Thousands from migrant caravan rest in southern Mexico

Latin America

There are still about 16000 kilometers to go for more than seven thousand Central American migrants trying to make it to the U.S. border. Many of them are now resting in a small town in southern Mexico.

A few dozen of them have agreed to return to Honduras. CGTN’s Franc Contreras reported from Huixtla.

It was a day of rest and recuperation after traveling nearly 780 kilometers, much of that distance by foot. The Honduran migrants stopped to bathe in a local river.

The migrant caravan paused in the southern Mexican town of Huixtla, located in Chiapas state. The tropical heat was taking its toll on them. It was the first time in over a week that they had time to stop, rest, bathe themselves, wash their clothes and taking advantage of it before they move away for this small Mexican town.

Forty-year-old Celio Arteaga was making his first attempt to reach the United States with no immigration papers. He hopes to be able to send money back to his wife and children in Hondruas. “I have four children. One is here with me, and the other three are back home. All of them were in school. But getting an education in Honduras means spending lots of money,” said Arteaga.

Huixtla is a rural town with a weak economy. Still, residents were handing out food and drinks to the migrants for free.

The town’s mayor, Jose Luis Laparra Calderon, had been in office for just weeks. He belongs to the Morena Party, which won the presidential election in July. Laparra expected the U.S. president to use this situation for electoral gains.

“He will take this as a threat to U.S. national security. But these people have no bombs.
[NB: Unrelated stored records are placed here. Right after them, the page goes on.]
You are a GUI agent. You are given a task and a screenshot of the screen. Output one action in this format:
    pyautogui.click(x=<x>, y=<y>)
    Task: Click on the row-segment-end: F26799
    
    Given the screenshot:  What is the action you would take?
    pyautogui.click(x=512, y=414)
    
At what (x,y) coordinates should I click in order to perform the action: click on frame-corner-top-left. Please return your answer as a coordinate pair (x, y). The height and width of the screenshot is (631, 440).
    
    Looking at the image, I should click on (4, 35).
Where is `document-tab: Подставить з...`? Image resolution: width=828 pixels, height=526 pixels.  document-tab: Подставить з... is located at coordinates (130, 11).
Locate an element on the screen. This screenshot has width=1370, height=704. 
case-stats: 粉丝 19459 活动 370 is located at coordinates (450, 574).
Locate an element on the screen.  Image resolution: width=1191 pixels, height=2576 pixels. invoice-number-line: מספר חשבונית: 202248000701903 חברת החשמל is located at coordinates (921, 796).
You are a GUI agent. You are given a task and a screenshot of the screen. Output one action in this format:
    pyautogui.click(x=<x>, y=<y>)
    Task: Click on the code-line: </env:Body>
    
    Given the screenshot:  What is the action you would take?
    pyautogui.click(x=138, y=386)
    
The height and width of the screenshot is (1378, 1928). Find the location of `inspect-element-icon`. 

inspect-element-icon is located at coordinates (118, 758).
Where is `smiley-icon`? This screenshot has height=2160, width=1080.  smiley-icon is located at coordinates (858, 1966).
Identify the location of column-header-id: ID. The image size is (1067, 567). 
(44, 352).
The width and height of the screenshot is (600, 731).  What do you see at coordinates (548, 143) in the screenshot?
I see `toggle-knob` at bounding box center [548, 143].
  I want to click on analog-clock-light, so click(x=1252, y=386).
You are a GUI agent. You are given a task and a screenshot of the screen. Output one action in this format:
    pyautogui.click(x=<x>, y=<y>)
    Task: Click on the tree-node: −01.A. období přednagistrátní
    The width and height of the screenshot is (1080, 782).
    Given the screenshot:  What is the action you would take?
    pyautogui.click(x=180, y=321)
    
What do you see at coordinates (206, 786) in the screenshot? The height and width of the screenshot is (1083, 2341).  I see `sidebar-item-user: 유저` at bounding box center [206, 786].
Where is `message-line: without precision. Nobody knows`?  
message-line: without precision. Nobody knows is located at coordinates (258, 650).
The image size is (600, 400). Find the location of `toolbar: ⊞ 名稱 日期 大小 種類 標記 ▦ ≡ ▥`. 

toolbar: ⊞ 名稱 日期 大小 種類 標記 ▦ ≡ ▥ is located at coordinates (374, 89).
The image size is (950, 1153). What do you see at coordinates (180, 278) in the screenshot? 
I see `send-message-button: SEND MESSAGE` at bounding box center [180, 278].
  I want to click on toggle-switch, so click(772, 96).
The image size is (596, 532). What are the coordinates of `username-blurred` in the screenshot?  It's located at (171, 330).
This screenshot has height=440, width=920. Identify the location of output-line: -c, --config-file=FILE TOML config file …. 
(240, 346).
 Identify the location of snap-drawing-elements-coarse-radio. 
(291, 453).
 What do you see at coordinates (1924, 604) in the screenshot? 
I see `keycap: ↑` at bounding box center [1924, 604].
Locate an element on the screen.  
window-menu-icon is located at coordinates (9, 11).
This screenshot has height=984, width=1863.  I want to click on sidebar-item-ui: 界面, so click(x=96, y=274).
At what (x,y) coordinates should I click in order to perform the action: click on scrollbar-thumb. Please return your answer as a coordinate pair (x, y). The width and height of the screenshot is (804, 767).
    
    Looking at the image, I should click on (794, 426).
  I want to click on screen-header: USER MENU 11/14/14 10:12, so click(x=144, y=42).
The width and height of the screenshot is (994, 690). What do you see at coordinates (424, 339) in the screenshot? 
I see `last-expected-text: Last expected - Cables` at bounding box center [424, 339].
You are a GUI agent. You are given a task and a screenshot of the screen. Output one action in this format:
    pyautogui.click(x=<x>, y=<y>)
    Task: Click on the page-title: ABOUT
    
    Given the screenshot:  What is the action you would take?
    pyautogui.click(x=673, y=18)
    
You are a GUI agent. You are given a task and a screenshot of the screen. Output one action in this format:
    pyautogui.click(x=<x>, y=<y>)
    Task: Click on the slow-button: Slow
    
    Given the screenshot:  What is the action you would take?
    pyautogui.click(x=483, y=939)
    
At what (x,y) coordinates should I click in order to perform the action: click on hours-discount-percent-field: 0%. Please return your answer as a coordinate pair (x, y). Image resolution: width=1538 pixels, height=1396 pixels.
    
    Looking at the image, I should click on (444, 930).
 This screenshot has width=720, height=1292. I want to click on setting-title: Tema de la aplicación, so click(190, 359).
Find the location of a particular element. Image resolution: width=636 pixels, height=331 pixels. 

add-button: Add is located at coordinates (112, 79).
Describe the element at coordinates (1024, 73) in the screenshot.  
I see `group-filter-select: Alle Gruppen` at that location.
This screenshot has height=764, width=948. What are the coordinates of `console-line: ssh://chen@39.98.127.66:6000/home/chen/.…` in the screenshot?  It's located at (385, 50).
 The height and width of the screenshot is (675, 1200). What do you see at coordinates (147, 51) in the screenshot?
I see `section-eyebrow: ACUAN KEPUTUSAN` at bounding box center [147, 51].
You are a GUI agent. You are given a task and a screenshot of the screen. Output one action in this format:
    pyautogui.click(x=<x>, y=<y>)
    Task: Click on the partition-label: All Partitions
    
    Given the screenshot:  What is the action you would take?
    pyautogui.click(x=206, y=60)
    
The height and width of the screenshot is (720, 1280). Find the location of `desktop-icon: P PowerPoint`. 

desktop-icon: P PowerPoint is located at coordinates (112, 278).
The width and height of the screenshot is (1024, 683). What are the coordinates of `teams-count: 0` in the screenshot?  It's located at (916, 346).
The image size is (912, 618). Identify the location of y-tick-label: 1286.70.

They only bring a desire to work,” said the mayor.

On the scorching hot day, the migrants took time to heal their blistered feet and consider whether to continue traveling down the long and potentially dangerous road ahead, or stay in Mexico.

Mexico’s interior ministry said that a little more than one thousand Hondurans in the caravan have decided to seek asylum in Mexico as refugees fleeing violence and poverty back home.